While interest rates on asset-backed term loans are often lower than those on unsecured loans, they can vary greatly. Also, be aware that lenders may charge an administrative fee for setting up and managing asset-backed term loans.

Dealer or manufacturer financing

Dealers and manufacturers of boats, RVs and planes often offer customers loans directly or through third parties. Dealer-based financing is often easier to qualify for and may give borrowers access to exclusive deals and promotions, but these loans typically have higher interest rates than loans from a bank.

Also, be wary of extended terms. "Long terms may not always be in your best interest, especially for a depreciating asset," Shaw explains.

Leasing

Leasing won't allow you to build equity. However, it may come with other benefits, such as flexibility. For example, leasing a luxury car may allow you to upgrade more frequently. Additionally, monthly payments for a leased asset may be lower than payments for a collateralized term loan.

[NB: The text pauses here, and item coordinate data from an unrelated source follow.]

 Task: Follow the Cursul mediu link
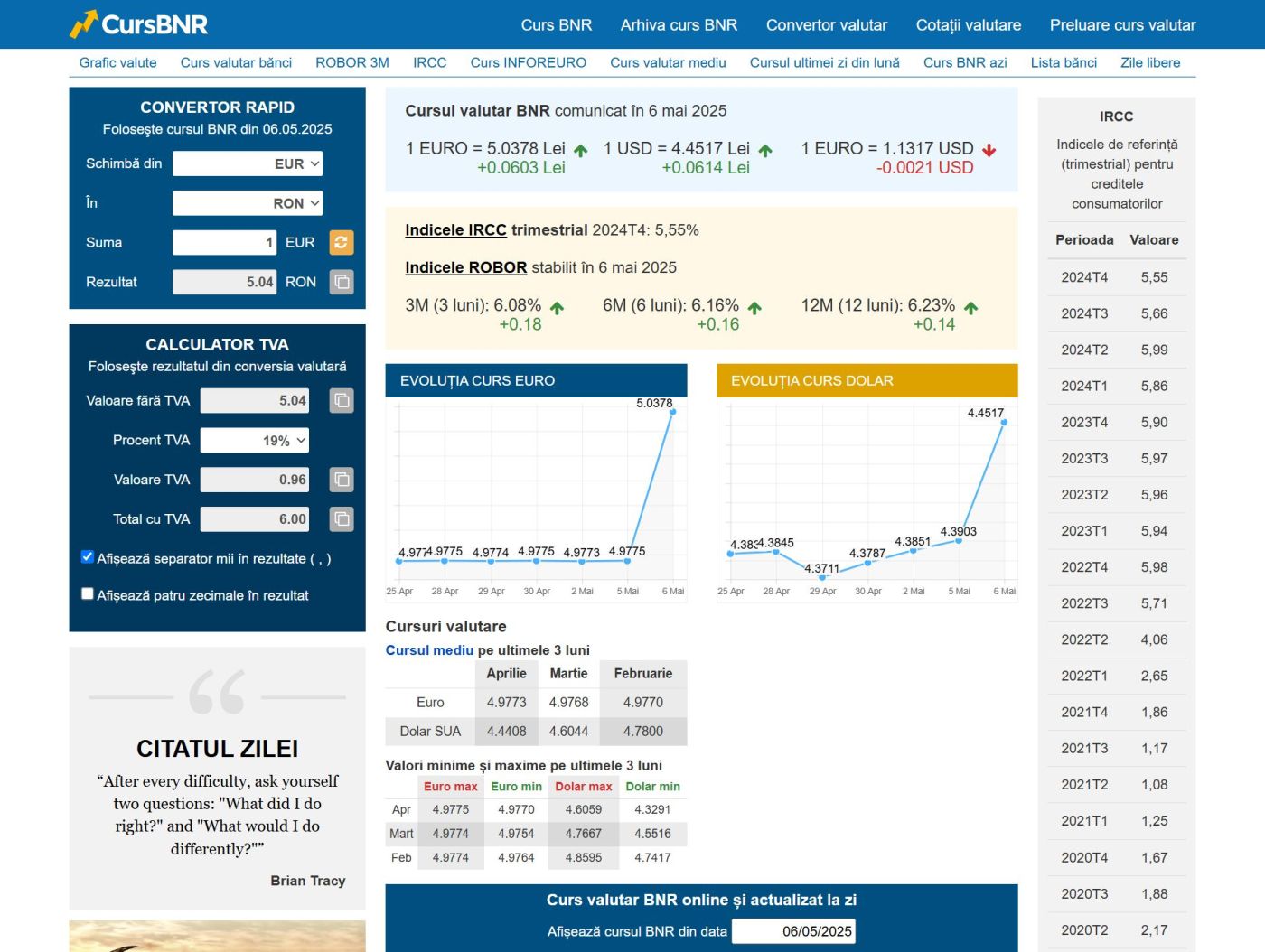point(429,650)
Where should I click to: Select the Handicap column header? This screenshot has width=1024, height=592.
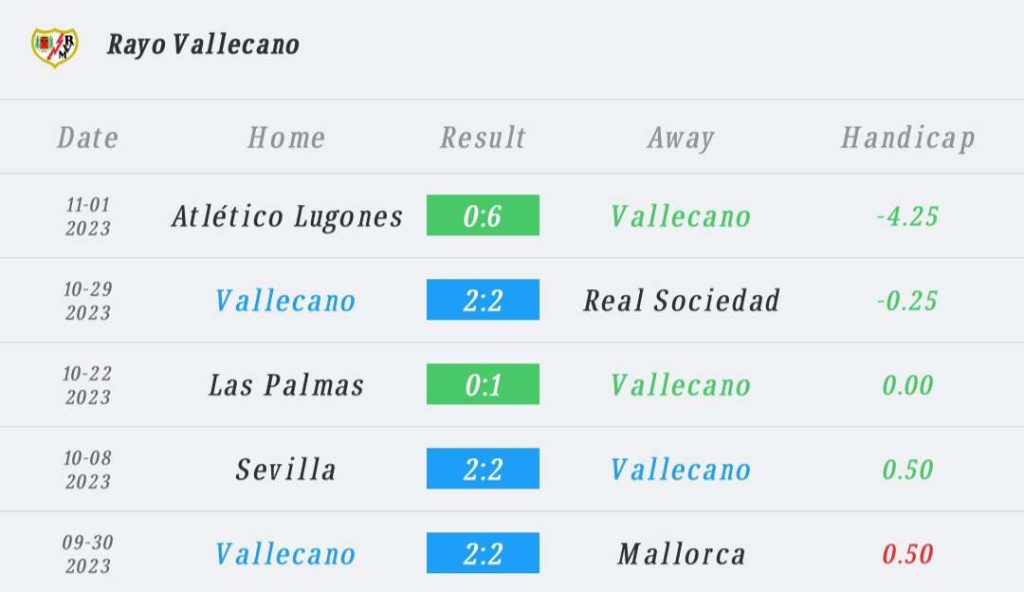point(908,139)
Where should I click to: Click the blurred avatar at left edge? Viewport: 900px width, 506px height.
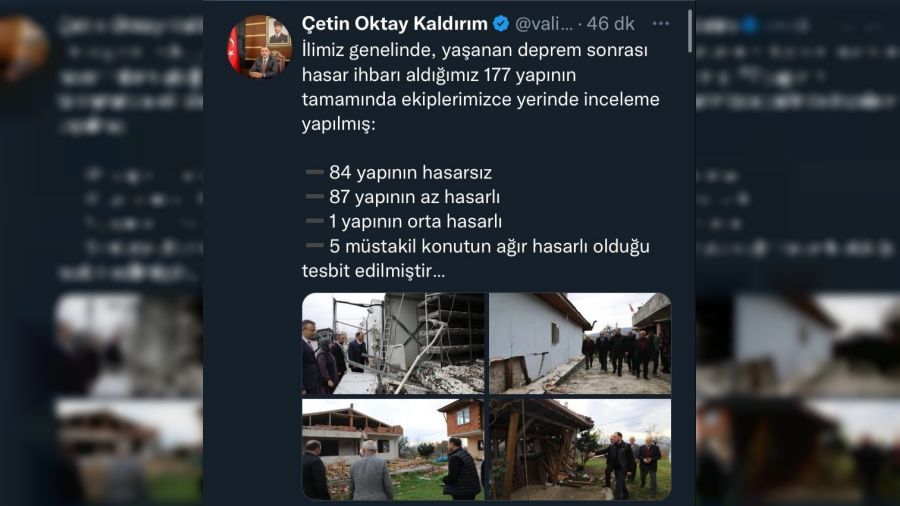point(22,48)
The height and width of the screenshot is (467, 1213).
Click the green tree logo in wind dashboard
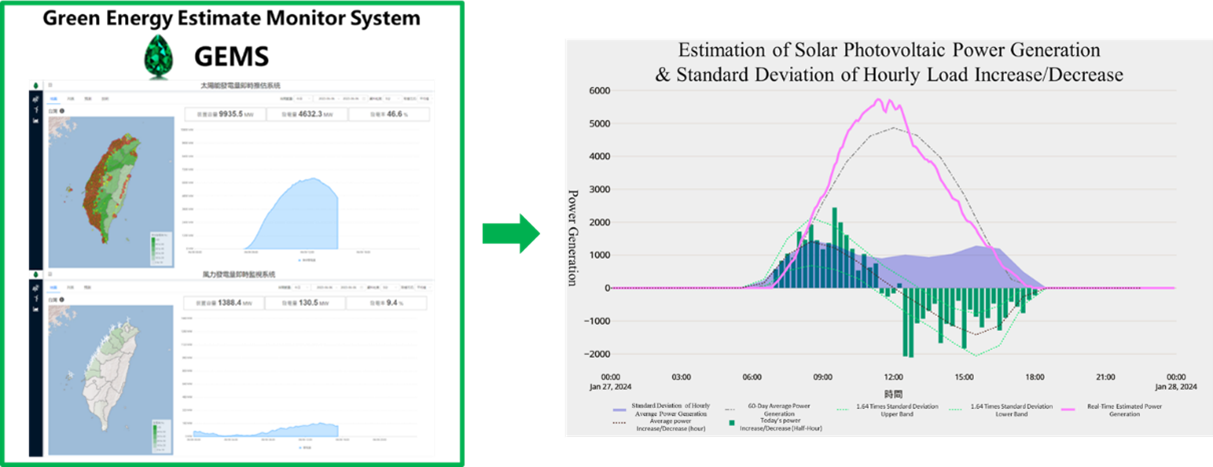click(x=37, y=273)
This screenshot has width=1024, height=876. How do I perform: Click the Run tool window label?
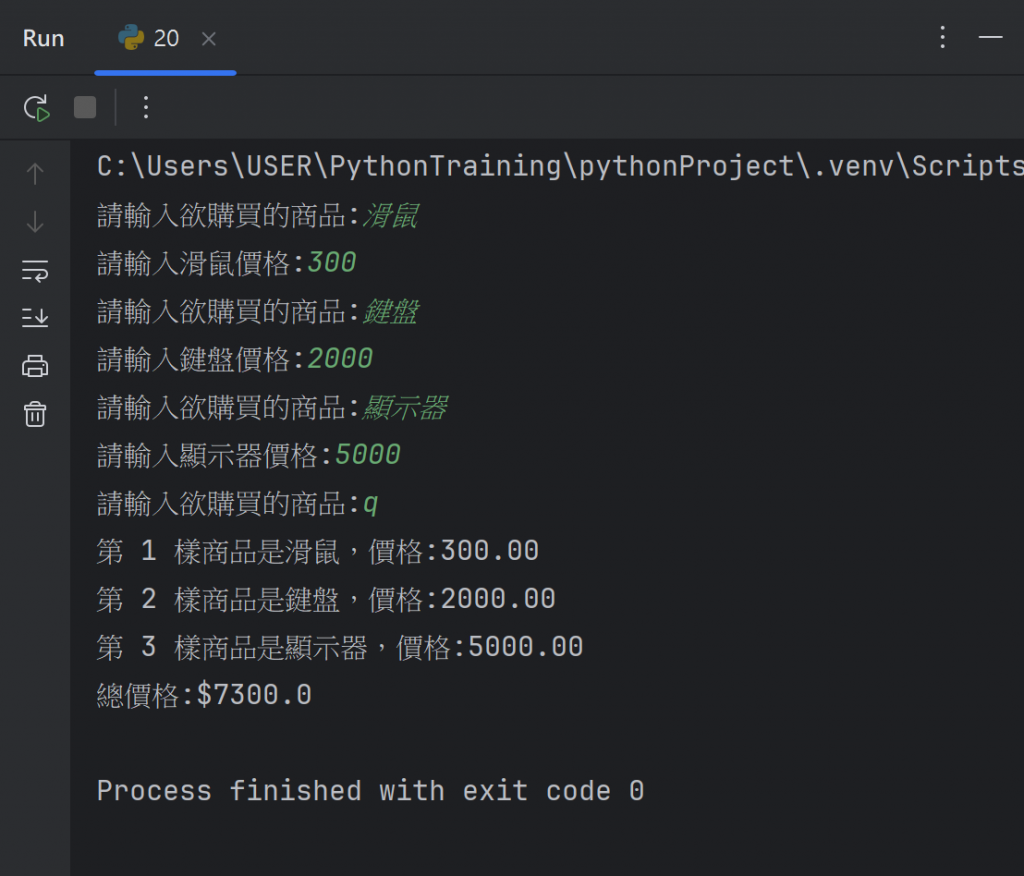(x=44, y=39)
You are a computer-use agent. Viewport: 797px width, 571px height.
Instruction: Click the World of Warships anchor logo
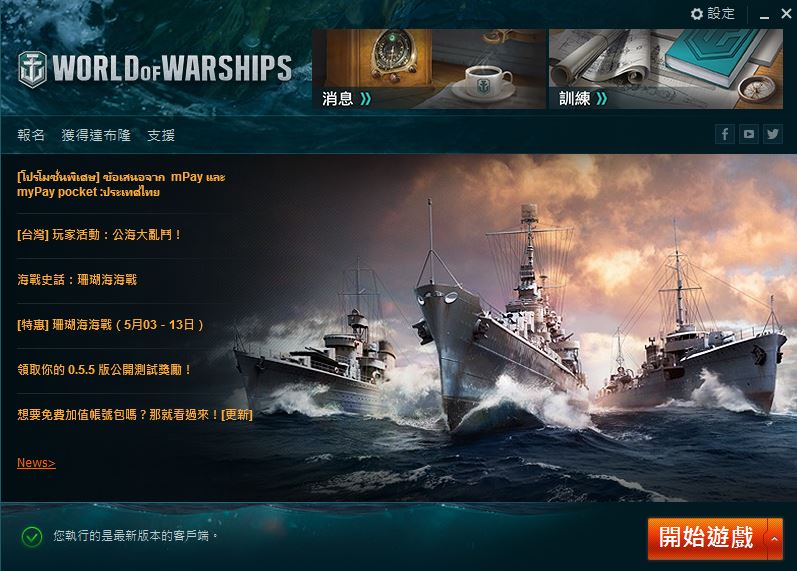pos(33,69)
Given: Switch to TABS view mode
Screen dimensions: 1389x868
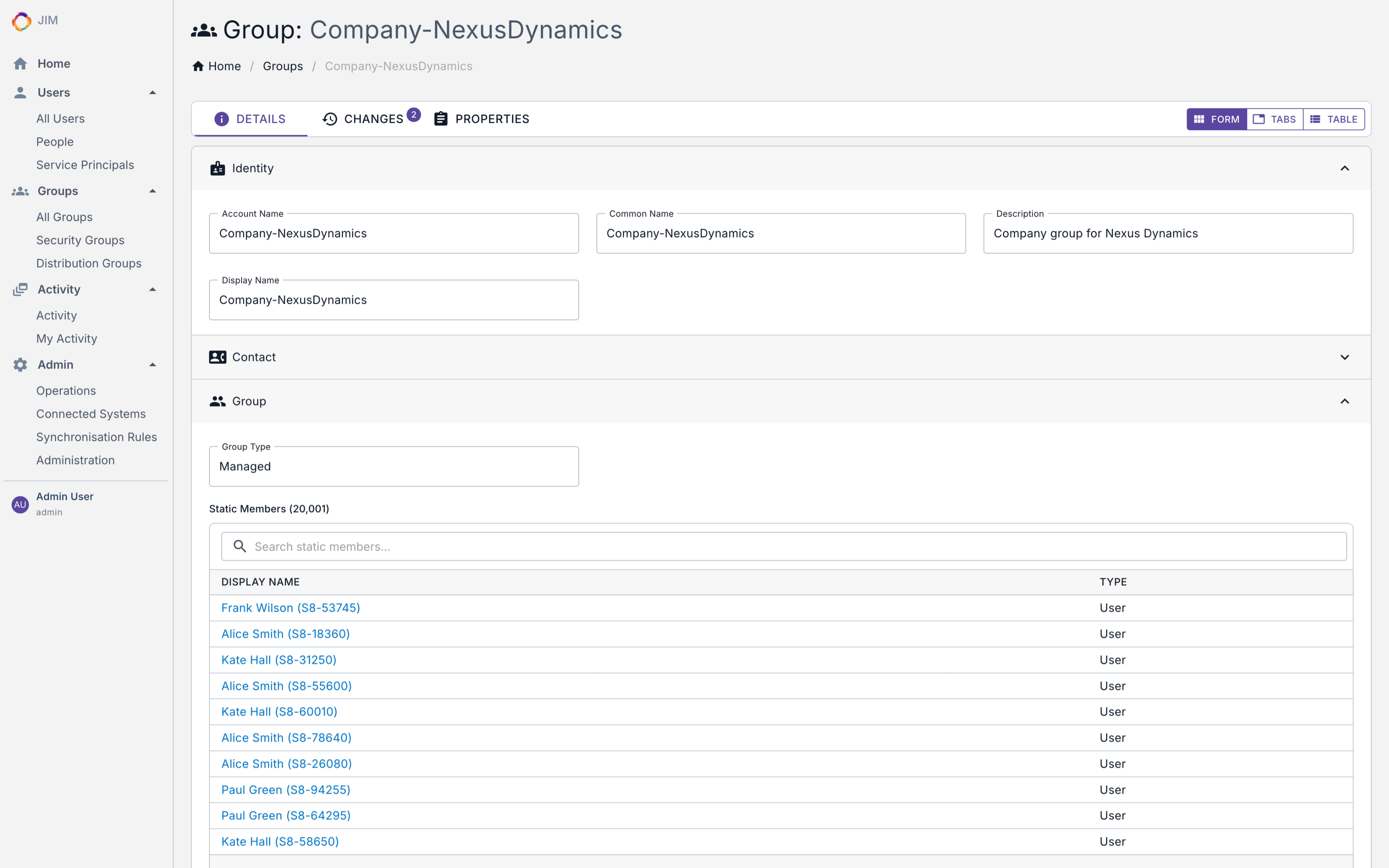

Auto leases typically come with some limitations on mileage, along with steep fees for excess wear and tear. While boat leases may sometimes be available, many tend to have short terms—often for a single season. With personal aircraft, a limited supply and a robust secondary market may make ownership—or even fractional ownership—more attractive than leasing.

Other borrowing options

Two additional financing options you may want to consider are credit cards and personal purpose loans. If your credit card has a low introductory APR and you're planning on reselling the asset for a profit—or if you earn cash back or points on your purchases—the benefits of using a credit card for a luxury purchase may outweigh the potential drawbacks.

However, with credit card rates at an all-time high—the average interest rate recently exceeded 20% for the first time in almost 30 years, according to Federal Reserve data—personal purpose loans may offer slightly more attractive rates. However, these interest rates will still typically be higher than other financial instruments, such as HELOCs and SBLOCs.

Which financing option is right for you?

When financing the purchase of a luxury asset, evaluate your goals and the type of asset you're hoping to finance so you can determine the most effective borrowing strategy.

Some things to ask yourself beforehand include:

  • How difficult it will be for lenders to determine the asset's value
  • Whether it's necessary to get a professional appraisal or authentication
  • If the purchase is a short- or long-term investment
  • If the asset you're financing will serve as collateral for the loan
  • Whether another asset—such as securities or home equity—could serve as collateral

These are just a few issues that may impact your financing strategy. A private banker or wealth management consultant can help you evaluate these options and identify a customized lending solution based on your unique cash flow needs.

"We have access to a number of different financing structures," Shaw explains. "And as bankers, we can look at everything in totality and make a recommendation that's based on a full understanding of your resources."